WORK INSTRUCTION =>
Output the entries word for word. Omit images.
━━━
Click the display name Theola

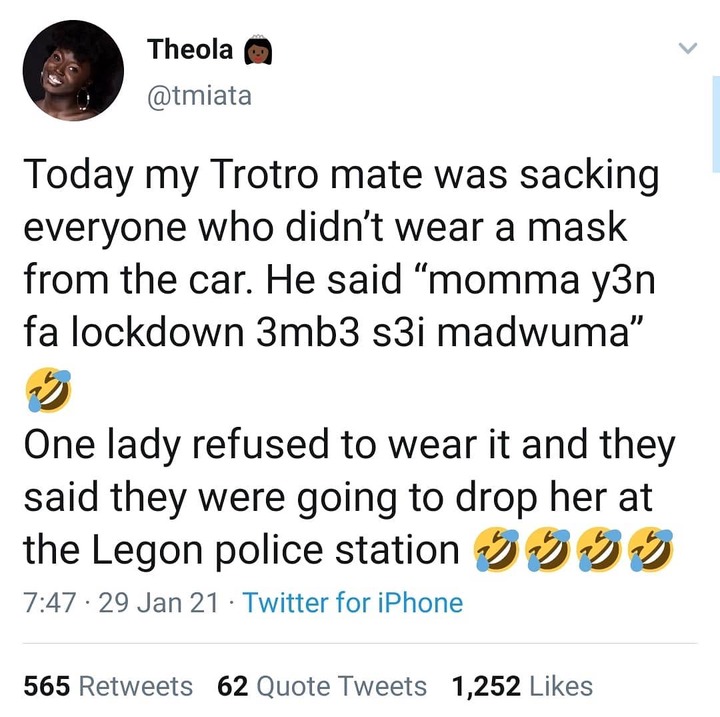(x=190, y=49)
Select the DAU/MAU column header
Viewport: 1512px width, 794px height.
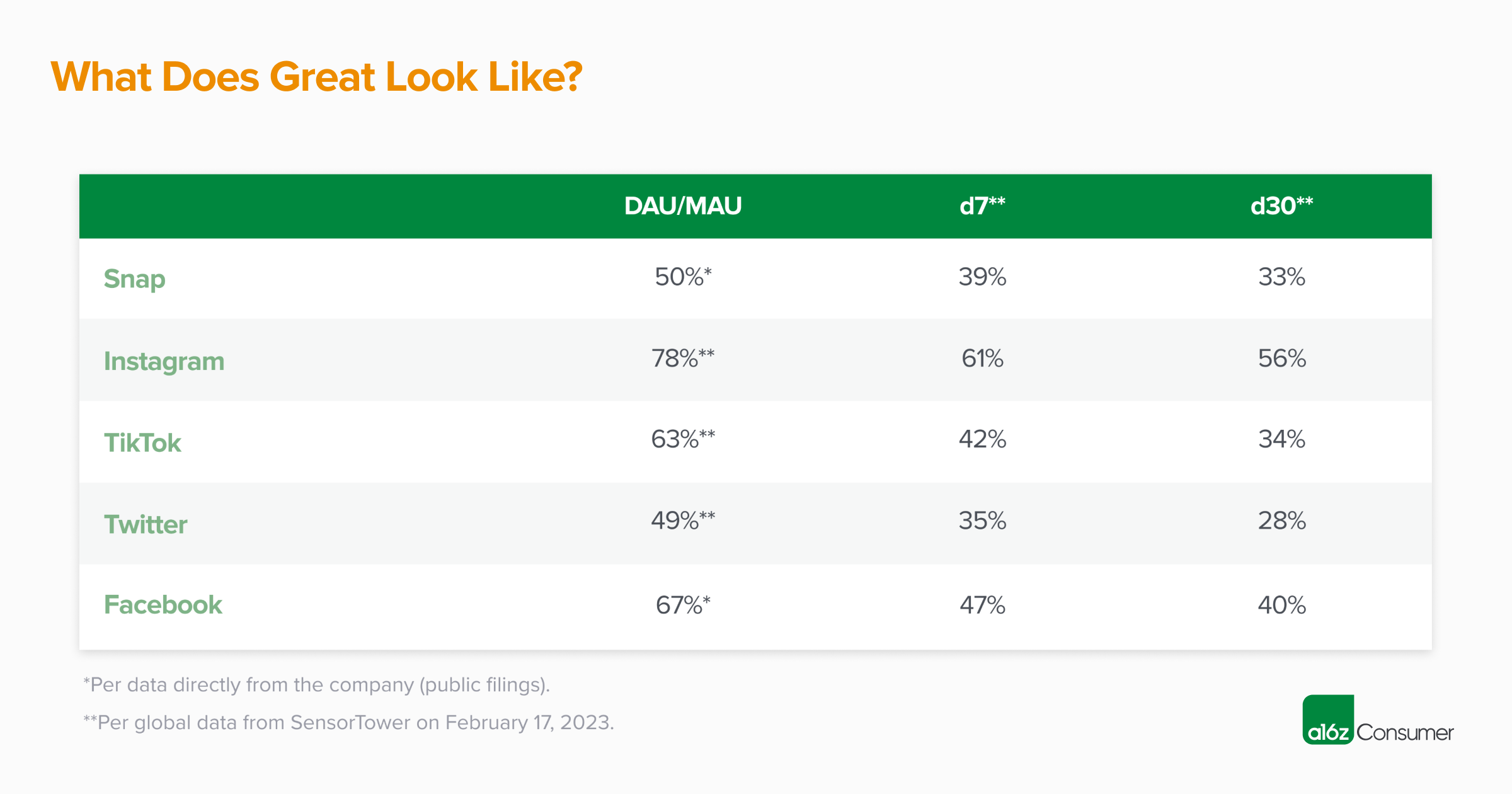pos(683,206)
━━━
FINISHED EXERCISE =>
Click the display name Theola

(x=190, y=49)
Select the DAU/MAU column header
Viewport: 1512px width, 794px height.
pos(683,206)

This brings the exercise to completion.